EUV-lithography-vs-EBDW-Toppan-Photomasks-at-SPIE

By Debra Vogler, senior technical editor
 
March 1, 2011
— At this week’s SPIE Advanced Lithography conference in San Jose, Debra Vogler, senior technical editor, caught up with Franklin Kalk, CTO of Toppan Photomasks, to get his input on how EUV lithography development is shaping up, comparing the pros and cons of EUV lithography vs. e-beam direct write (EBDW), and why there’s room for both technologies in leading-edge semiconductor manufacturing.

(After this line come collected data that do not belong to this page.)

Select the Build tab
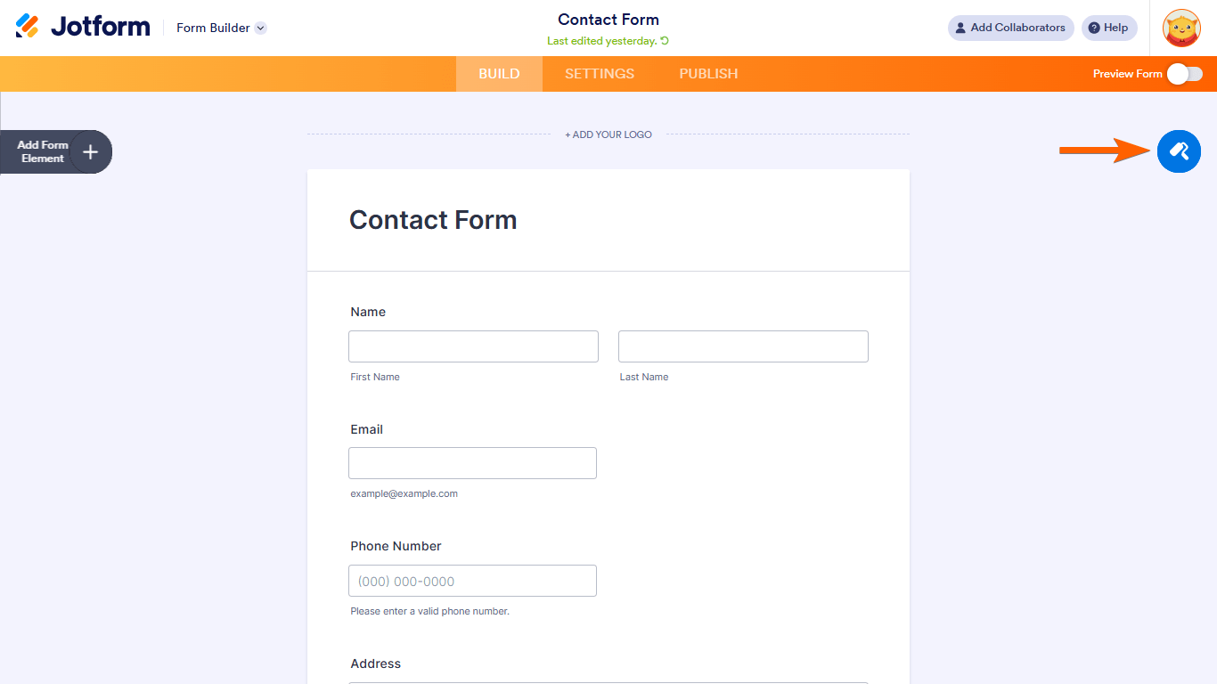tap(499, 74)
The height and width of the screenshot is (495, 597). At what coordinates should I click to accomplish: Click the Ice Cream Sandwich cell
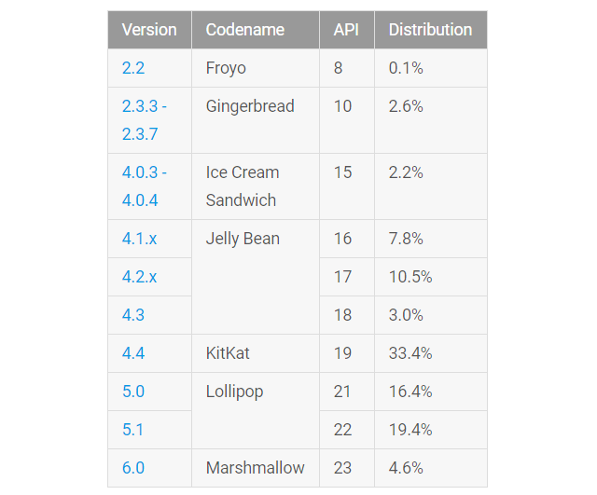(243, 186)
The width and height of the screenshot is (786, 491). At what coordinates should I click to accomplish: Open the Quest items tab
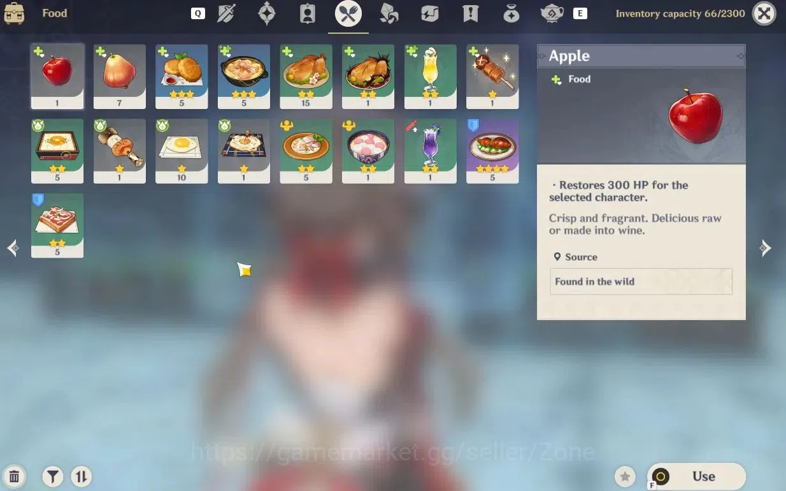471,13
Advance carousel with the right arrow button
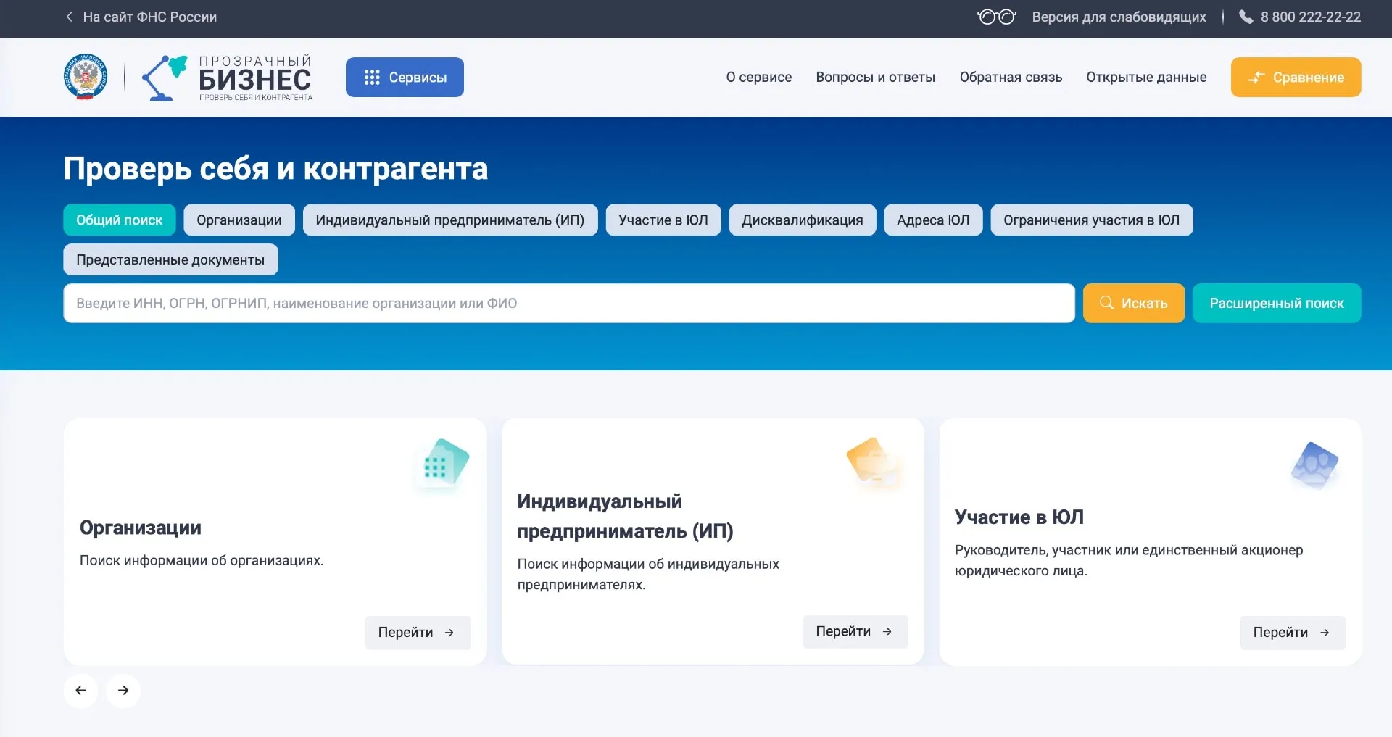Screen dimensions: 1392x737 click(x=123, y=691)
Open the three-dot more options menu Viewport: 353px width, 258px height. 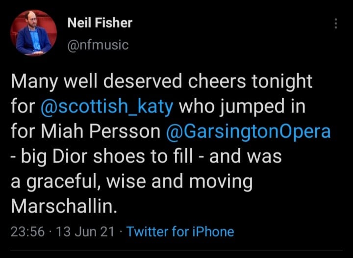pos(336,24)
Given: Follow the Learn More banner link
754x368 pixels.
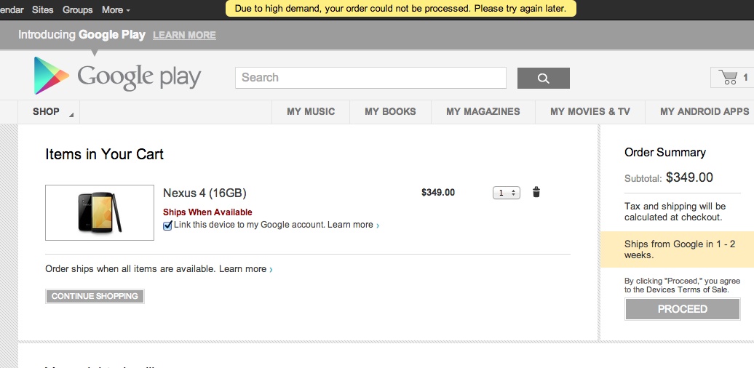Looking at the screenshot, I should pos(184,35).
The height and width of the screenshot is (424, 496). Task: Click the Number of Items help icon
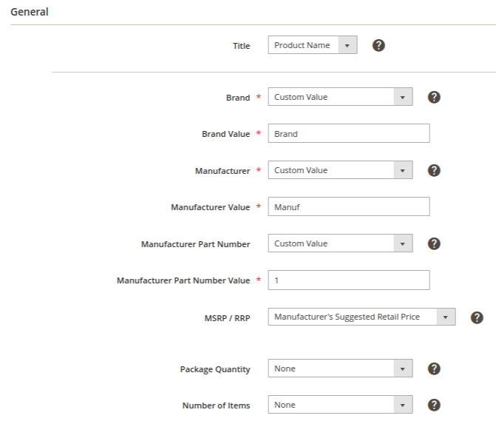[435, 405]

Click to EnlargeListen to Kalk’s interview: Download (iPhone/iPod users) or Play Now 
 
Between now and likely production-volume EUV in 2015-2016, we probably will have some surprises, Kalk notes. Some areas are fairly well mapped out already; mask patterning "is relatively ok," he said, noting incremental improvements in writing, CD control, and registration control. But the "qualification and finishing" side still needs a lot of work, e.g. in defect management, inspection, repair, repair verification, etc., where "things are a lot more open," he said. The infrastructure is not in place for doing actinic inspection or actinic repair verification — and "we don’t really yet have the blank optimized" for the absorber stack, he noted, which is the next level. "While we know what the multilayer stack is going to look like, we don’t really know yet what the absorber stack should be, or will be, and we don’t yet know what the backside coating will be," he said.
 
Regarding 193nm immersion masks and the change to multiple patterning, Kalk points out that this technology is pretty well-established, going back to complimentary PSM back in the days of KrF for logic, and also with KrF for memory to give needed pitch capabilities.
 
Both logic and memory need a bridge to EUV. But logic generally runs much lower run sizes (not all logic is MPUs), so cost-effective double-patterning is a challenge: it’s expensive, throughput is lower, and mask costs are higher.
 
This leads to a comparison of EUVL vs. an alternative: e-beam direct write, championed by TSMC’s Burn Lin. It’s hard to cost-justify EUV lithography on very low wafer volumes, Kalk notes, but EBDW’s lower throughput makes it a tough sell at even modest wafer volumes. Ultimately, he says, there’s a gray zone between the two — applications may require modest volume where EUV isn’t really cost-effective, but EBDW isn’t capable of the required throughputs.
 
And if the litho decision really depends on the application and cost considerations, will chipmakers (especially foundries) have to invest in both technologies and separate infrastructures, resists, training, support, etc.? The industry has been geared far more heavily toward EUV than its "deliberate" pace for EBDW, Kalk notes. "I think we’re going to have to see some stumbling, frankly, on EUV and some of the immersion technologies before we get more widespread adoption of EBDW," he says. "But, I think we do need it, especially for some of the lower-volume stuff. I’d hate to see that go away just because we don’t have a technology that can produce it cost-effectively."